New catalytic strategy enables efficient construction of chiral heterocycles via nitrogen extrusion
image: Schematic diagram of two N2-participated metal‑mediated catalytic cycles (oxidative addition and metal carbene routes) for the construction of functionalized organic molecules.
Credit: © Ren-Rong Liu*, et al. 2025. This is an Open Access article licensed under a Creative Commons Attribution 4.0 International License (https://creativecommons.org/licenses/by/4.0/), which permits unrestricted use, sharing, adaptation, distribution and reproduction in any medium or format, for any purpose, even commercially, as long as you give appropriate credit to the original author(s) and the source, provide a link to the Creative Commons license, and indicate if changes were made.
Efficient synthesis of chiral heterocycles remains a major objective in modern synthetic chemistry, particularly for applications in pharmaceuticals and bioactive molecule discovery. A new review published in Chiral Chemistry highlights recent advances in transition-metal-catalyzed asymmetric denitrogenative annulation, an emerging strategy that enables rapid and highly selective construction of complex chiral heterocycles.
Compared with traditional asymmetric cyclization and chiral resolution methods, which often require multi-step synthesis and suffer from limited substrate scope, denitrogenative annulation provides a more direct and atom-economical alternative. In this strategy, nitrogen-containing precursors undergo transition-metal-mediated N–N bond cleavage followed by extrusion of molecular nitrogen (N₂), generating highly reactive intermediates that enable rapid assembly of structurally complex chiral heterocycles. Importantly, molecular nitrogen is released as the sole by-product, making the process highly atom-economical and synthetically attractive.
Over the past decade, transition-metal catalysis has significantly expanded the synthetic scope of this approach. Recent studies have demonstrated that nickel, palladium, rhodium, and iridium catalysts can efficiently mediate annulation reactions involving alkynes, allenes, dienes, and strained olefins, greatly expanding the diversity of accessible chiral heterocycles. These transformations enable efficient access to diverse chiral scaffolds, including isoquinolones, indolines, carbocycles, and sulfur-containing heterocycles, often with excellent regio-, diastereo-, and enantioselectivity.
Among these systems, nickel catalysis has emerged as a particularly effective platform for constructing axially chiral isoquinolone frameworks, where ligand control enables precise regulation of oxidative addition, migratory insertion, and reductive elimination steps. In parallel, palladium-catalyzed cascade processes and rhodium- or iridium-catalyzed annulations further expand access to complex polycyclic architectures through strain-release-driven reactivity and metal-carbene chemistry.
A key feature of this field is the use of metal-carbene intermediates generated from triazole-derived precursors under rhodium catalysis. These intermediates enable cascade transformations such as cyclopropanation, ring expansion, and annulation, providing rapid entry to densely functionalized heterocyclic frameworks.
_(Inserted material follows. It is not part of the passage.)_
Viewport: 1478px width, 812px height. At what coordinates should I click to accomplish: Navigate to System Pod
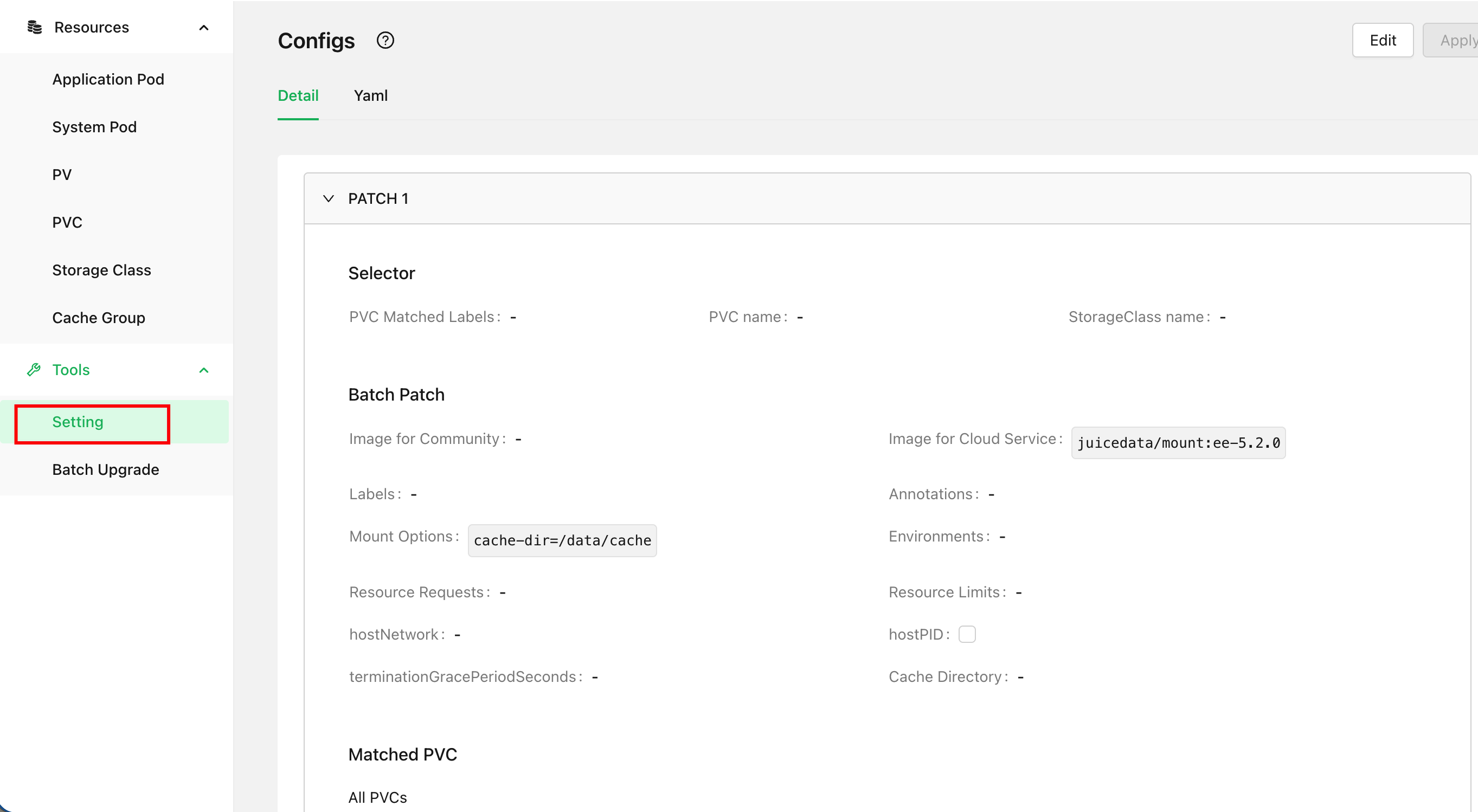94,127
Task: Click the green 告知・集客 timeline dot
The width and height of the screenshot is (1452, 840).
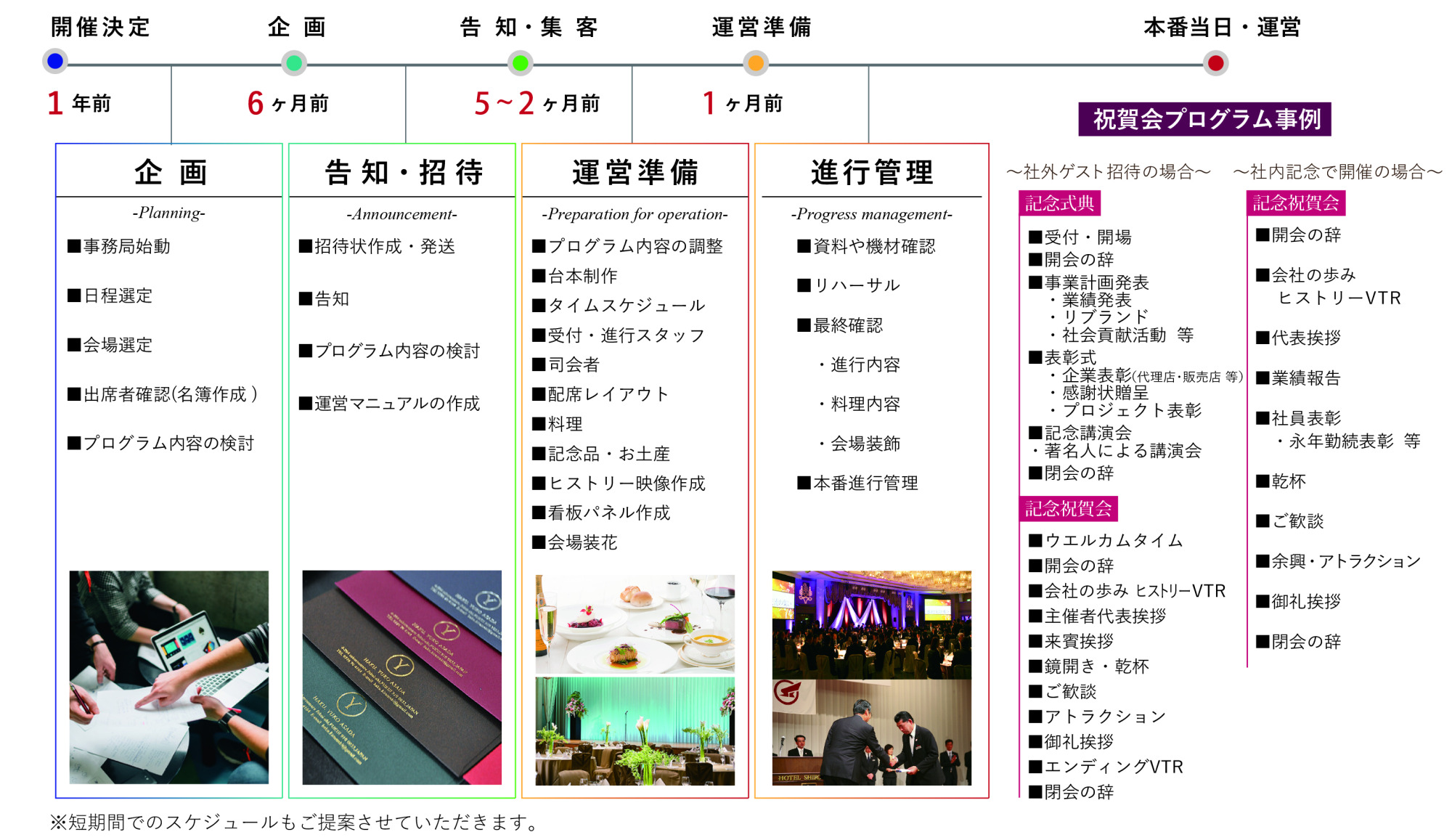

Chiral dirhodium catalysts are particularly effective in controlling stereochemistry across these transformations.
Progress in chiral ligand design, catalyst optimization, and mechanistic understanding has been central to recent advances. Experimental and computational studies indicate that both catalyst-controlled bond-forming steps and transition-state organization play decisive roles in determining regio- and enantioselectivity.
Beyond methodological development, these transformations are increasingly relevant to medicinal chemistry and drug discovery, as many of the resulting chiral heterocycles serve as core structural motifs in bioactive compounds and lead candidates.
Despite significant progress, challenges remain in catalyst cost, substrate generality, and sustainability. Continued advances in catalyst design, mechanistic understanding, and sustainable reaction development are expected to further accelerate the application of denitrogenative annulation in asymmetric synthesis and medicinal chemistry.